EXERCISE TEXT:

Alignment Detection for Video Diffusion Models — What Exists

Core question: Given a generated video, can we detect whether it aligns with the user's intended prompt (or broader intent)? This is distinct from alignment training (DPO, RLHF) — it's about the detection/classification side of alignment, though the two are deeply connected via reward models.

1. Explicit Misalignment Detection Frameworks

The most directly relevant work: systems that take a generated video + prompt and output where and how they misalign.

VideoRepair (Nov 2024)

Paper: Self-Correcting Text-to-Video Generation with Misalignment Detection and Localized Refinement
Authors: Daeun Lee, Jaehong Yoon, Jaemin Cho, Mohit Bansal (UNC Chapel Hill)
arXiv: 2411.15115
Key idea: The first training-free, model-agnostic framework that explicitly detects fine-grained text-video misalignments, then performs targeted localized corrections.
Misalignment detection mechanism:
1. Automatically generates evaluation questions from the prompt using an MLLM (LLaVA-Video)
2. Queries the MLLM on the rendered video frames to detect which entities/attributes/relations are misaligned
3. Identifies the specific spatial-temporal regions that need correction
Refinement: Preserves correctly-generated regions, only regenerates misaligned parts via joint optimization
Tested on: EvalCrafter, T2V-CompBench, across 4 T2V backbones
Significance for alignment detection: This is the cleanest "detect then fix" pipeline. The detection stage is essentially a VLM-based alignment classifier.

2. Reward Models for Video-Prompt Alignment

Reward models implicitly do alignment detection — they score how well a video matches a prompt.

SG-PVR / Plan-and-Verify (Jun 2026)

Paper: Plan-and-Verify Video Reward Reasoning with Spatio-Temporal Scene Graph Grounding
Authors: Hyomin Kim et al.
arXiv: 2606.11838
Key idea: Addresses two weaknesses in existing video reward models: (1) they don't systematically verify every condition in the prompt, (2) visual evidence for judgments is implicit.

DATA TO EXAMINE:
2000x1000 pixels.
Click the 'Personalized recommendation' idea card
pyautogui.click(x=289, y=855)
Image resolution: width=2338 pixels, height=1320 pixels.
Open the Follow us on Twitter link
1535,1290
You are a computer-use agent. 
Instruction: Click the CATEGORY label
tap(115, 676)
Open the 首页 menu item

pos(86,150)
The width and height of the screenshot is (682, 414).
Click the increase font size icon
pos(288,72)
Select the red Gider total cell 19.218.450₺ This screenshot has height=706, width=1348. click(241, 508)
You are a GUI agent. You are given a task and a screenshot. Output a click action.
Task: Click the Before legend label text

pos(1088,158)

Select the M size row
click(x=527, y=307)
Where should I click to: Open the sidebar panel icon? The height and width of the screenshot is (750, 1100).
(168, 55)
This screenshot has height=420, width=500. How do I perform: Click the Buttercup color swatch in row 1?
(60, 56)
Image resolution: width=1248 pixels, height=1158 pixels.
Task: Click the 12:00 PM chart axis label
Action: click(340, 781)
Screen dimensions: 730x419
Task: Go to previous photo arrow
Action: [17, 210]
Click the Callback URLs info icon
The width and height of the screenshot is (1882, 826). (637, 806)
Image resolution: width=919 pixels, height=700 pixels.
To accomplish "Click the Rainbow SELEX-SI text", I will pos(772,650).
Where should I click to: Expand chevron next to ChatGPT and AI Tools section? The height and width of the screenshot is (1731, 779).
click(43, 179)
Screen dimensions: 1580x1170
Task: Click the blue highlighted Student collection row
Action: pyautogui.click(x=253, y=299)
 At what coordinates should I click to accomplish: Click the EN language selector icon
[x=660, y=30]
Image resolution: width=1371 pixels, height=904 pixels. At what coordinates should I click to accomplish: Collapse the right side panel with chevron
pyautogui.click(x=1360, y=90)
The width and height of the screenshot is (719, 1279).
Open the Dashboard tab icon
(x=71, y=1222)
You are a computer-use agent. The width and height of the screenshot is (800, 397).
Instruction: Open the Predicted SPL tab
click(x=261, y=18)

EXERCISE 1:
In the page on alignment detection for video diffusion models, which MLLM does VideoRepair use to generate evaluation questions from the prompt?
EXERCISE 2:
Extend the page on alignment detection for video diffusion models, picking up after its last line.

RESPONSE AREA 1:
LLaVA-Video

RESPONSE AREA 2:
Architecture:
- Decomposes prompt into atomic claims (a "verification plan")
- Extracts spatio-temporal scene graph from video (entities, attributes, temporally-grounded relations)
- Each claim is verified against both the video AND the scene graph
- Scene graph serves as persistent structured visual reference
Performance: Strong on semantic alignment, especially fine-grained temporal semantics. Used as test-time reranker.
Significance: The "plan-and-verify" paradigm is a structured approach to alignment detection — explicitly checking each sub-condition.

VideoScore & VideoFeedback Dataset (Jun 2024)

Paper: VideoScore: Building Automatic Metrics to Simulate Fine-grained Human Feedback for Video Generation
Authors: Xuan He, Dongfu Jiang, Ge Zhang et al.
arXiv: 2406.15252
Dataset: VideoFeedback — 37.6K synthesized videos from 11 video generative models, each with human multi-aspect preference scores
Aspects rated: Temporal consistency, visual quality, dynamics, text-video alignment
Approach: Fine-tune MLLM (LLaVA-based) as a multi-aspect video evaluator
Use case: Can be used as a reward model for alignment detection/scoring

VideoScore2 (Sep 2025)

Paper: VideoScore2: Think before You Score in Generative Video Evaluation
Authors: Xuan He, Dongfu Jiang, Ping Nie et al.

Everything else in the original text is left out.